A classic French psychosexual thriller about infidelity is expertly reimagined within a modern Russia of citizens feeding an inhuman war machine, in director-in-exile Andrei Zvyagintsev’s taut, chilling Cannes winner.
Zvyagintsev’s direction is superb with his cold daylit compositions and scenes in grim streets and housing estates. Everything here looks like a crime scene.
Minotaur 2026
Минотавр
It’s been nearly a decade since director Andrei Zvyagintsev’s last feature. His sleek, ice-cold noir, Grand Prix winner at Cannes, is set in a Russia returned to its most brutal imperialist ways.

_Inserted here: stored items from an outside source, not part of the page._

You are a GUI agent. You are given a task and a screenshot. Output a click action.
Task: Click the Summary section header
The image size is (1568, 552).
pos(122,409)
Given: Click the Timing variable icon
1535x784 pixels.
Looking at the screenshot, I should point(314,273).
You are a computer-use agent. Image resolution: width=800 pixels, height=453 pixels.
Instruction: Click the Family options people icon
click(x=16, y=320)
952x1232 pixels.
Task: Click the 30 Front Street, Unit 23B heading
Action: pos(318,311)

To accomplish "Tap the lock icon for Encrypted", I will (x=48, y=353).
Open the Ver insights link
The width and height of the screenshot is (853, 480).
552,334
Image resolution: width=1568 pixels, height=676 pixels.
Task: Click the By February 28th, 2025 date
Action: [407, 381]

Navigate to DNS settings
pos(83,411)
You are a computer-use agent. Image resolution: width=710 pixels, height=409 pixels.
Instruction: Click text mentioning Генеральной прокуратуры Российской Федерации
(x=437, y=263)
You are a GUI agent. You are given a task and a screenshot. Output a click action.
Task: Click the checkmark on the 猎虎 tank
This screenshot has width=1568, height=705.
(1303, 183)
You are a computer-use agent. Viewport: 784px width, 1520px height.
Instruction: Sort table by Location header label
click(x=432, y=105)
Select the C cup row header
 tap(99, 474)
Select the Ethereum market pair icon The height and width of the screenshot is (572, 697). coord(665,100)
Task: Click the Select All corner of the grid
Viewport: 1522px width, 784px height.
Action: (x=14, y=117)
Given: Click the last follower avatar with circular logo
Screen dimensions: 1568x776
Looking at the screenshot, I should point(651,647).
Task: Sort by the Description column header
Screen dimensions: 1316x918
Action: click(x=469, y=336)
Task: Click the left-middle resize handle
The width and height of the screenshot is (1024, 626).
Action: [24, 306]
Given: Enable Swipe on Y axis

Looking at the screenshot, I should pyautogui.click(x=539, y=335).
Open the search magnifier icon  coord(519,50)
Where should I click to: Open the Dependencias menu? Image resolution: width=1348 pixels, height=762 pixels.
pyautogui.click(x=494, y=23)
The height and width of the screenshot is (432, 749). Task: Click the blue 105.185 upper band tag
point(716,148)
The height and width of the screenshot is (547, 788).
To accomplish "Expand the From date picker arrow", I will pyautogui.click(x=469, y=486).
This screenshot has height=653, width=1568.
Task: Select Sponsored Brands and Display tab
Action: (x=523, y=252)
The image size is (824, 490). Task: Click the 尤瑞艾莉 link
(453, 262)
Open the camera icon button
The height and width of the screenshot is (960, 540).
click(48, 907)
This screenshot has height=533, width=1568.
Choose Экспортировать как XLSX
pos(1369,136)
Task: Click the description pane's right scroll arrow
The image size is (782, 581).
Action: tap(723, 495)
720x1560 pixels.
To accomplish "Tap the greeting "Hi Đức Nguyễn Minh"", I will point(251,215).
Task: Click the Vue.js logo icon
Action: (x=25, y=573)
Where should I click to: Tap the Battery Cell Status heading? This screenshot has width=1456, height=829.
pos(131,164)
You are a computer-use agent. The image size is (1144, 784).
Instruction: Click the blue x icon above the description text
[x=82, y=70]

The regime is hungry for cannon fodder for its war on Ukraine, and Gleb (Dmitriy Mazurov), a businessman in a provincial town, must contend with the mayor’s demand for a list of disposable employees to help fill military draft numbers.
What’s more, Gleb’s suspicions that his wife (Iris Lebedeva) is having an affair are confirmed (in a remake of Claude Chabrol’s 1969 The Unfaithful Wife). Her deep discontentment with her affluent but shallow existence is more than his ego can absorb. His family’s high-end lifestyle of top restaurants and luxury vacations has been a bubble detached from political realities.
But the violence and self-serving corruption underpinning power in the nation bleeds through every corner of their lives; a spectacularly monstrous, abject horror that can be repressed no longer. Zvyagintsev, who has lived in exile in France since 2022, shot the film in Latvia, standing in for Russia.